[[ DATASET CONTENT open ]]
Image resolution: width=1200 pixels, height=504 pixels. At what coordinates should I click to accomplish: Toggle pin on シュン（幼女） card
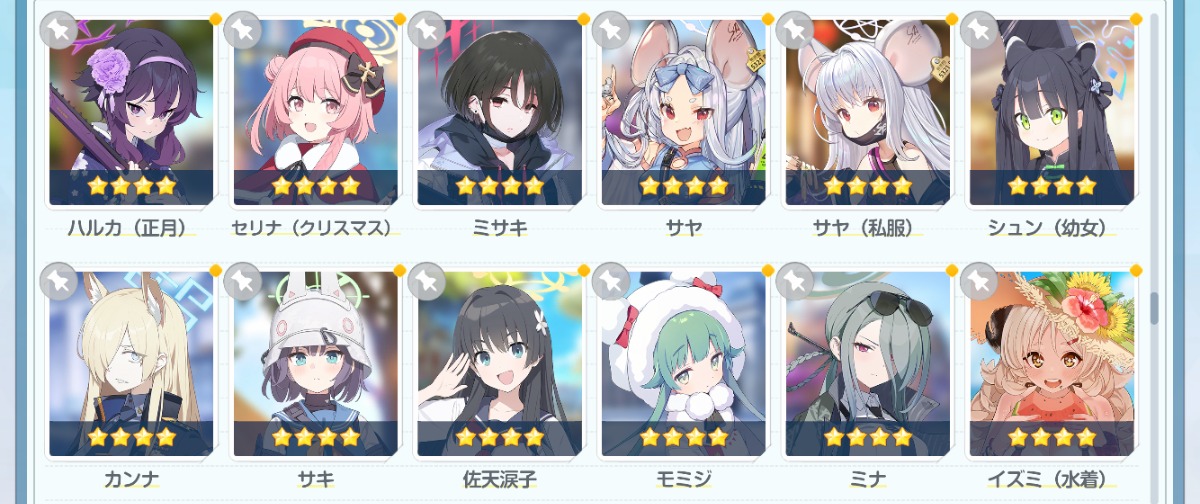979,31
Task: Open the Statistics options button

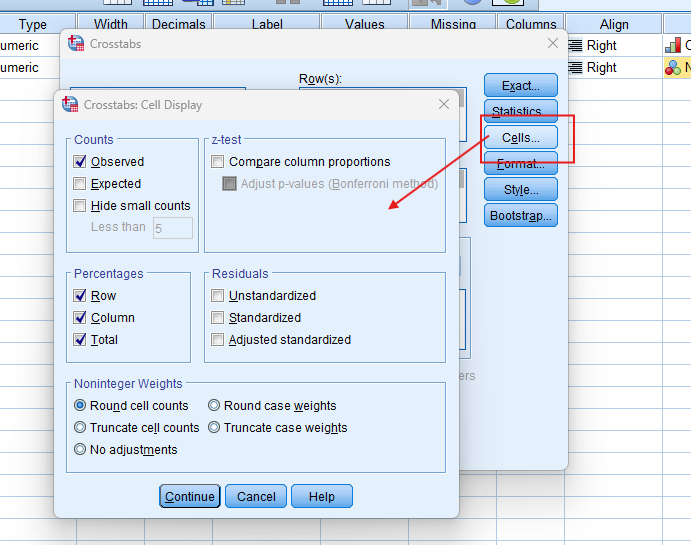Action: click(x=520, y=111)
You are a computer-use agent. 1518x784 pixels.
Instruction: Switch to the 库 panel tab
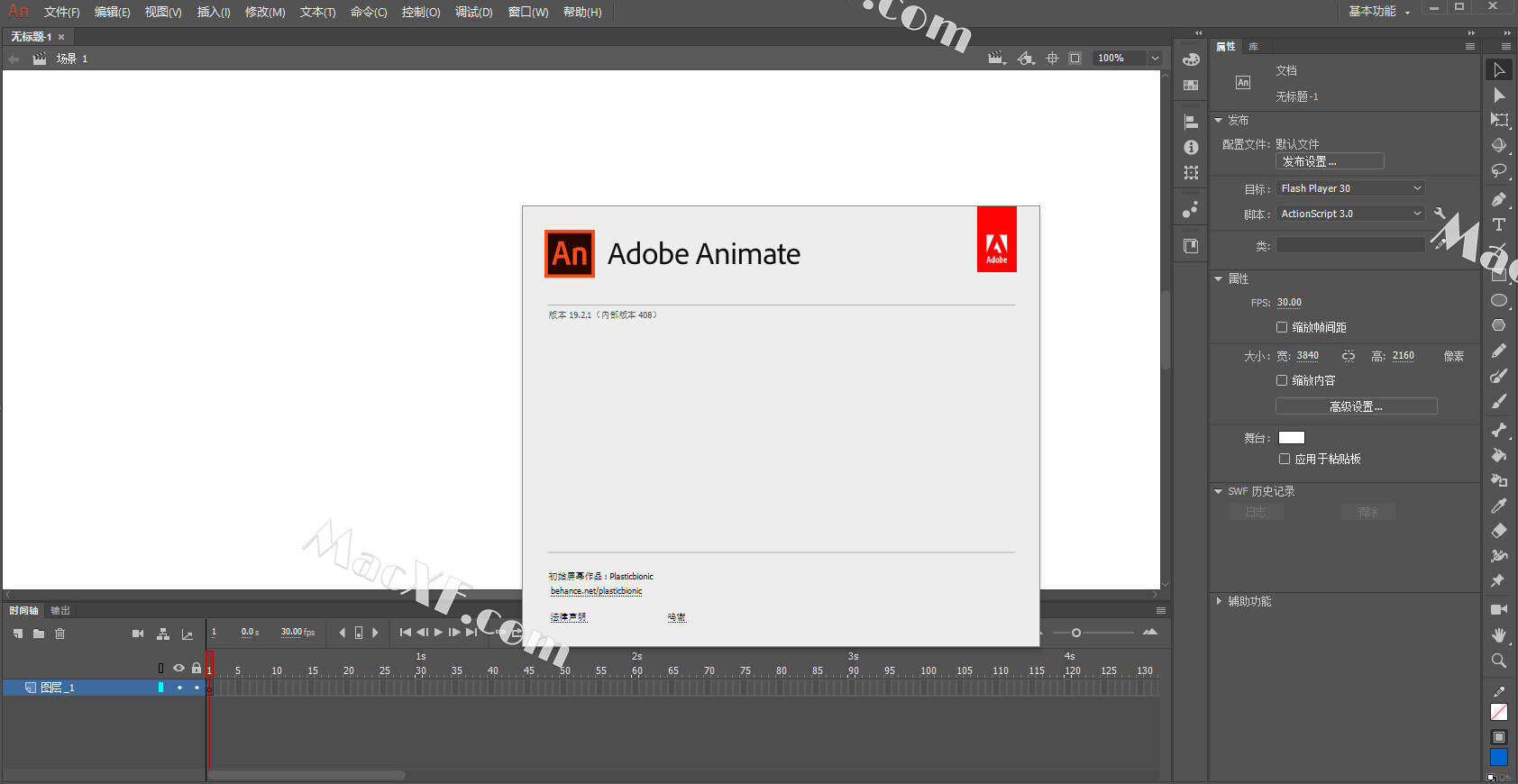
[[ DATASET CONTENT closed ]]
▸ **PROBLEM STATEMENT**:
All of the entries above are to be transcribed word for word, with no pictures included.

▸ **RESPONSE TO THE EXERCISE**:
Image resolution: width=1200 pixels, height=504 pixels. At what coordinates should I click to accomplish: Toggle pin on シュン（幼女） card
979,31
Task: Open the Statistics options button

Action: click(x=520, y=111)
You are a computer-use agent. 1518x784 pixels.
Instruction: Switch to the 库 panel tab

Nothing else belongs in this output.